When asked to describe Hunter, more than one teammate used the word “goofy.” And Hunter agrees, describing himself as a “big kid,” obsessed with candy and cartoons. Scooby-Doo has been a favorite character since childhood.
All that is a far cry from Tennessee’s reputation in recent history, which includes a litany of player arrests, including the departed Rogers’ participation in a bar brawl during his freshman year. The website EDSBS.com even distributes an annual “Fulmer Cup” to the school with the worst criminal record.
The only trouble Hunter has given anyone has been his opponents.
And so the 2012 season arrives, with “goofy” and “phenomenal” No. 11 finally joining his fellow juniors—Bray and wide receiver Cordarrelle Patterson, a junior-college transfer who scored two touchdowns in UT’s opening win over North Carolina State in the Chick-fil-A Kick Off Game in Atlanta—in what is poised to be one of the most vicious passing attacks in the SEC.
And that passing attack is part of a bigger storyline for the season: Dooley’s job security.

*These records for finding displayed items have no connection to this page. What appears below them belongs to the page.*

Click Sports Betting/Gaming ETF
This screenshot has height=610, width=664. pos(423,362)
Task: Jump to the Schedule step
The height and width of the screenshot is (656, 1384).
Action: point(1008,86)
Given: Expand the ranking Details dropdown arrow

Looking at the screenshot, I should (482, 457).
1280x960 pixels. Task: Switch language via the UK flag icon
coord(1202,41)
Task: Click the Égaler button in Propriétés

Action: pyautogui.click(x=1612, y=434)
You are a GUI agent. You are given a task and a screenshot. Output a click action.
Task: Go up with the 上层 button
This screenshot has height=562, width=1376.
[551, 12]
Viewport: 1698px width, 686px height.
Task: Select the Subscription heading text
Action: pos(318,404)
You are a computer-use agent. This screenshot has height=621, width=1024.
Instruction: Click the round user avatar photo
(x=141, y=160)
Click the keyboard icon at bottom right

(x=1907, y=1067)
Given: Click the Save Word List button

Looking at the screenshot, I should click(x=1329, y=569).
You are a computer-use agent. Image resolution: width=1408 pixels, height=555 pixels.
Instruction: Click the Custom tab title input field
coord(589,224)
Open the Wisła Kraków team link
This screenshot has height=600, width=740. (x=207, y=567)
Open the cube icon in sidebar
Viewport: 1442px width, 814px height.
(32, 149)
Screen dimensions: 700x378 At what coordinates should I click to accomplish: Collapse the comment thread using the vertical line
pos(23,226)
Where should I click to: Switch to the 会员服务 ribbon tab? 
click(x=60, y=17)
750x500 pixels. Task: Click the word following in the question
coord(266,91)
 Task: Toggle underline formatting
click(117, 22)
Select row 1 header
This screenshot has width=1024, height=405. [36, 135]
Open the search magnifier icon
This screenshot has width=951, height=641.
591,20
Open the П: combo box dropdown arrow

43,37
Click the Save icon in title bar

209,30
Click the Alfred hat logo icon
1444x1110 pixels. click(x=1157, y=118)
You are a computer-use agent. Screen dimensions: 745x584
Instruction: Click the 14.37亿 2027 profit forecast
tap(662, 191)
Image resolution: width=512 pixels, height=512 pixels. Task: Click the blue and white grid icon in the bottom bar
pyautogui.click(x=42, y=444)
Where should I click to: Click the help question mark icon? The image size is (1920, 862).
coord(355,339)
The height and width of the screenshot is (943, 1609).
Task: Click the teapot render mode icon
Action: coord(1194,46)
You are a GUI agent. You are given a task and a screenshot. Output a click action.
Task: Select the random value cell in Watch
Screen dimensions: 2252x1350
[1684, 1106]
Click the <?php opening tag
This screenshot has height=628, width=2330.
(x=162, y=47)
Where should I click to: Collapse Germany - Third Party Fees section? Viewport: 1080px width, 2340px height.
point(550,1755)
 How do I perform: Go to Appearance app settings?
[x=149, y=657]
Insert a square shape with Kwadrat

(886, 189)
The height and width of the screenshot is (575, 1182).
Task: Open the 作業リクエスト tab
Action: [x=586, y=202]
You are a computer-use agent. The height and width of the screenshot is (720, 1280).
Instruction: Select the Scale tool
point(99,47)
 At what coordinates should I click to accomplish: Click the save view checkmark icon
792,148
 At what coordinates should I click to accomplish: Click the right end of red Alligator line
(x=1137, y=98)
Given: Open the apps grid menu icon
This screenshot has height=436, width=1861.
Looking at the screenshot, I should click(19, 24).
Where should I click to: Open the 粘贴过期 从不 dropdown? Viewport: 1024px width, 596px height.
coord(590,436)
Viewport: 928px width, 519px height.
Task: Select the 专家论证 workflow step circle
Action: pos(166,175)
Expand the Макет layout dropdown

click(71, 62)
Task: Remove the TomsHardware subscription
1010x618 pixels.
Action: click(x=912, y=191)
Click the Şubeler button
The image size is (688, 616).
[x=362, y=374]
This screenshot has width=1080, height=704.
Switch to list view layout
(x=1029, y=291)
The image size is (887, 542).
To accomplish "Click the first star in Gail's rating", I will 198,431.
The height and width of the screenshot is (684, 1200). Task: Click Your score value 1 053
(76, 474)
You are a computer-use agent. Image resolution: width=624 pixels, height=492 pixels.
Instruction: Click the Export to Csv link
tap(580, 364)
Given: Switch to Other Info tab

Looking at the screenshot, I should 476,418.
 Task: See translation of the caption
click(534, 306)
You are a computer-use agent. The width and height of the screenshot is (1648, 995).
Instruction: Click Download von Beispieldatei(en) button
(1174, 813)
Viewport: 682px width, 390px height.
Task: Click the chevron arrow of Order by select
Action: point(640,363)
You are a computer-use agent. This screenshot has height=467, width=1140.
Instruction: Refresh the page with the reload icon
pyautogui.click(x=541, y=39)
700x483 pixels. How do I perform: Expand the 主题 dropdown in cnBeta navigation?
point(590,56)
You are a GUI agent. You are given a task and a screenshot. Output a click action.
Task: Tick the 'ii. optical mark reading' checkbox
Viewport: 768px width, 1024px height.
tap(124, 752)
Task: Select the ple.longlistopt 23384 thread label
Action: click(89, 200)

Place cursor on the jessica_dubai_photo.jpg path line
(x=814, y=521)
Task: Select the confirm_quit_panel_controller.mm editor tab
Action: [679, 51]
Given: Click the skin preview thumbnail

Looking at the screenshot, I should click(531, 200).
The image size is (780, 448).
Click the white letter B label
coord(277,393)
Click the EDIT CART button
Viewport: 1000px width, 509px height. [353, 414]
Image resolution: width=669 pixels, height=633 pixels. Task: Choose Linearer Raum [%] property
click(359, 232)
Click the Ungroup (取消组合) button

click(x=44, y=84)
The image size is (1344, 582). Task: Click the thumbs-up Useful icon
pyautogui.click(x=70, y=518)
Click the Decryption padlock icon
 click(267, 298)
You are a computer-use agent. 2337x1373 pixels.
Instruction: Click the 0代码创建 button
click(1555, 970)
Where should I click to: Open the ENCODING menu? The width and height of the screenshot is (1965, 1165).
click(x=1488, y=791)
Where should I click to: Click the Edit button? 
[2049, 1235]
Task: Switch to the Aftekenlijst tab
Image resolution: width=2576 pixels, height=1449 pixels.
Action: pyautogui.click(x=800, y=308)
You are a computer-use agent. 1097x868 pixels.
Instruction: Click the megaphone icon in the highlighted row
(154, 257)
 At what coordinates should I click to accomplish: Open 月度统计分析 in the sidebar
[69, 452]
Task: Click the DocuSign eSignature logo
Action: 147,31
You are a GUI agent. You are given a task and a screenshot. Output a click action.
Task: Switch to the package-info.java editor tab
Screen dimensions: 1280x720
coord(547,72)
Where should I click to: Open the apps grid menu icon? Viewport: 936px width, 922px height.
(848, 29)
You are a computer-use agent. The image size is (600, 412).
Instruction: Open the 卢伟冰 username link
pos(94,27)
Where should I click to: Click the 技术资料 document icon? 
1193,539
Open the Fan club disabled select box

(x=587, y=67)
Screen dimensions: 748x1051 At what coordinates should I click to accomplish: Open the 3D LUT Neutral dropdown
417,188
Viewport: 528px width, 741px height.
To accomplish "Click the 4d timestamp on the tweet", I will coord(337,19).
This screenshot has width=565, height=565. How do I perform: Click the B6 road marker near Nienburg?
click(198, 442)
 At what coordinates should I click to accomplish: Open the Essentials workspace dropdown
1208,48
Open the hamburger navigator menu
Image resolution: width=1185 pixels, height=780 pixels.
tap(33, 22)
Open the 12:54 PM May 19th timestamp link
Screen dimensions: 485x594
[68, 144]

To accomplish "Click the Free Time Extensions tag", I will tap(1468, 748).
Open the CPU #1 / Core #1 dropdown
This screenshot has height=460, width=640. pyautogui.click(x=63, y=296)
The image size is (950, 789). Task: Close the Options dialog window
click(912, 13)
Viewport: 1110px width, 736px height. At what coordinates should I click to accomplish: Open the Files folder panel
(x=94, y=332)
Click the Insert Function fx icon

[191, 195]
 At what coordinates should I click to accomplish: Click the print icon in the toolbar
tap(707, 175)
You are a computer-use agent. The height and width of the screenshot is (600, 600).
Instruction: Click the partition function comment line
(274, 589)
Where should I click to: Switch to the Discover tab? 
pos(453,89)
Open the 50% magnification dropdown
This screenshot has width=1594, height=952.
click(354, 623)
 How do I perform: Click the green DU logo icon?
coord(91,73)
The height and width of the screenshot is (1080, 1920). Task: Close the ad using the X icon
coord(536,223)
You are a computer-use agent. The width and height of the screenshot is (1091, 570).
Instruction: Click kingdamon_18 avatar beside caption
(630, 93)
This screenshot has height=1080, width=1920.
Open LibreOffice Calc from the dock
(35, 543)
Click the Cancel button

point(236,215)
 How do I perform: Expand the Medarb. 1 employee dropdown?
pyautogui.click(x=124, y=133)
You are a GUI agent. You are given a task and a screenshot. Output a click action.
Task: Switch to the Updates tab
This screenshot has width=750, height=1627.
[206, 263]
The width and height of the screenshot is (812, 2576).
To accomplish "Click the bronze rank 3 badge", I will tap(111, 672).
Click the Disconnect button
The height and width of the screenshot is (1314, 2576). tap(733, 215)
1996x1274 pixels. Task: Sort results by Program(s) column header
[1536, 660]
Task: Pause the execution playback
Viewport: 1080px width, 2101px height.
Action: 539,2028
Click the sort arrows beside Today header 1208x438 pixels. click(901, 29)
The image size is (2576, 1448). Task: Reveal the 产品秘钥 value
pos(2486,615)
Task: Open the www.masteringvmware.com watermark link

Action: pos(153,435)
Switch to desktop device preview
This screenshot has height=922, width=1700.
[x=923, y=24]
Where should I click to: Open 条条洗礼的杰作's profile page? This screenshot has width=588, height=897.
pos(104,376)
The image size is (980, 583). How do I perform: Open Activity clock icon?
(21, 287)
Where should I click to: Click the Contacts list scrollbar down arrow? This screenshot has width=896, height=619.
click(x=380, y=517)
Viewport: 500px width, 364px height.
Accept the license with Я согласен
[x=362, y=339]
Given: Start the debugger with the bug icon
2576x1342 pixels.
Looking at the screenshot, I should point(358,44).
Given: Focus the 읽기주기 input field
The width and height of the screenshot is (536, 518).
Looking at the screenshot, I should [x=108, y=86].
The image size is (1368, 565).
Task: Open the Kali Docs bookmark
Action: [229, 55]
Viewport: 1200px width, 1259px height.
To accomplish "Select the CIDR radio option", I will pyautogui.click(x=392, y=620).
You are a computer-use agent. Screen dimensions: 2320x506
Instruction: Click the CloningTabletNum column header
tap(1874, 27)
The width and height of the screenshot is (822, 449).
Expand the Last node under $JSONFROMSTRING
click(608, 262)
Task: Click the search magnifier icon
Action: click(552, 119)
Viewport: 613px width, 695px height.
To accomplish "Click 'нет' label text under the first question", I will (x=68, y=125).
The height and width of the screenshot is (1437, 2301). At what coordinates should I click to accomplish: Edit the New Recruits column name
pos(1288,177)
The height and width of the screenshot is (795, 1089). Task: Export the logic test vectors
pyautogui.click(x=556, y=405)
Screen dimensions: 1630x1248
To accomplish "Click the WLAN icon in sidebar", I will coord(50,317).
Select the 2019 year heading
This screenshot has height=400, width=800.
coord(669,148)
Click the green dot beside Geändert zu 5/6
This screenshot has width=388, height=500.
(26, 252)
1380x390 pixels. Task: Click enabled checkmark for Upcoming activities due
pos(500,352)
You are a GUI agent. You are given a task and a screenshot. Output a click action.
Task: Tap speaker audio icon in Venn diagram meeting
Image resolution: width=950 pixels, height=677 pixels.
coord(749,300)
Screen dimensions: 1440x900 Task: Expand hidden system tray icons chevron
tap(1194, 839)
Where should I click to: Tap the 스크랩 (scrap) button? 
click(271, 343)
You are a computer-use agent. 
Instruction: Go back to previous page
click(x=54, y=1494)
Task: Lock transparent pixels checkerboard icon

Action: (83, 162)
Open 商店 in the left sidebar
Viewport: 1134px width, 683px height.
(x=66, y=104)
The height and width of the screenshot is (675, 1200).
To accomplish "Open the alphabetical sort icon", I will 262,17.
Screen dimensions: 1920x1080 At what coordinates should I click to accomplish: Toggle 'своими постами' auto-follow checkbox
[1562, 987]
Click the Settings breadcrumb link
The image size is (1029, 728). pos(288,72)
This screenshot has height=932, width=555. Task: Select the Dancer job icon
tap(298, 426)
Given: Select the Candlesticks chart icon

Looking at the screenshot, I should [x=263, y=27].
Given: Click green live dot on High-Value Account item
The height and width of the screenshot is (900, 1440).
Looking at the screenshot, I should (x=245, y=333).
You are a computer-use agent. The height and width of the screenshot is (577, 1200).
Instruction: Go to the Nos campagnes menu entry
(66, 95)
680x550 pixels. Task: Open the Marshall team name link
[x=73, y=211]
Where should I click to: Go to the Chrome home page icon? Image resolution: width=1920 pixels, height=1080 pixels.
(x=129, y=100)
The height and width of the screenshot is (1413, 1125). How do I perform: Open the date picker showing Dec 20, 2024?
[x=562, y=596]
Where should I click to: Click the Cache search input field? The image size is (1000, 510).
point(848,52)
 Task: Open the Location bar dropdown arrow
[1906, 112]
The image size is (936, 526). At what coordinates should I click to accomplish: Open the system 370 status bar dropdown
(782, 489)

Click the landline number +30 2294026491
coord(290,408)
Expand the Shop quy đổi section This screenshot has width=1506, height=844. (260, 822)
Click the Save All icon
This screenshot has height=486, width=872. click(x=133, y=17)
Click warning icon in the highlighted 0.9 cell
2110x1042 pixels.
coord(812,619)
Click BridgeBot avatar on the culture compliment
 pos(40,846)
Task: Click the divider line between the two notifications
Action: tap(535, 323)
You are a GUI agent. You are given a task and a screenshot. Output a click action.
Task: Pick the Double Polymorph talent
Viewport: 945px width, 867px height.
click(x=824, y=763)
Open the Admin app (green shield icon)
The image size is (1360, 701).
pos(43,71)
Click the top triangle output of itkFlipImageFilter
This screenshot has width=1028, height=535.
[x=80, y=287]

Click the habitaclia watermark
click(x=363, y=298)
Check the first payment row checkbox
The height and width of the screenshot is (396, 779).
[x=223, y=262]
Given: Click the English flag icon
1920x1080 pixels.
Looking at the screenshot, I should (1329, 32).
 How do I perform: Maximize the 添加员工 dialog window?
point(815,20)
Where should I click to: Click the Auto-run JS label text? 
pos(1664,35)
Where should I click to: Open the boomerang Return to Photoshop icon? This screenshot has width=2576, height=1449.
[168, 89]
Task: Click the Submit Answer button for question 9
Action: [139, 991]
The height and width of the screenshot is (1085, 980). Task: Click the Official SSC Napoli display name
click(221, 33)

After two losing seasons, a heartbreaking loss to Kentucky and no bowl bid in 2011, Dooley has come under intense fan and media scrutiny. He could be in danger of losing his job if this season isn’t a big step forward.
In college football, especially at a school with as emotional a fan base as Tennessee’s, all fans care about is wins, and they want them yesterday. And when you’re talking about a team that, according to Forbes, is worth $82 million and posted a profit in 2011 of $38 million (a 6 percent growth, despite huge overall losses in the UT athletic deptartment), you can understand why some people are so demanding about the team’s success.
Dooley has recruited well, reduced off-field player trouble, and cleaned up most of the mess he inherited. Now he can only wait and see whether 2012’s Vols will help him out.
“We’re about to go out there and give people a reason to say nice things about him,” Hunter says.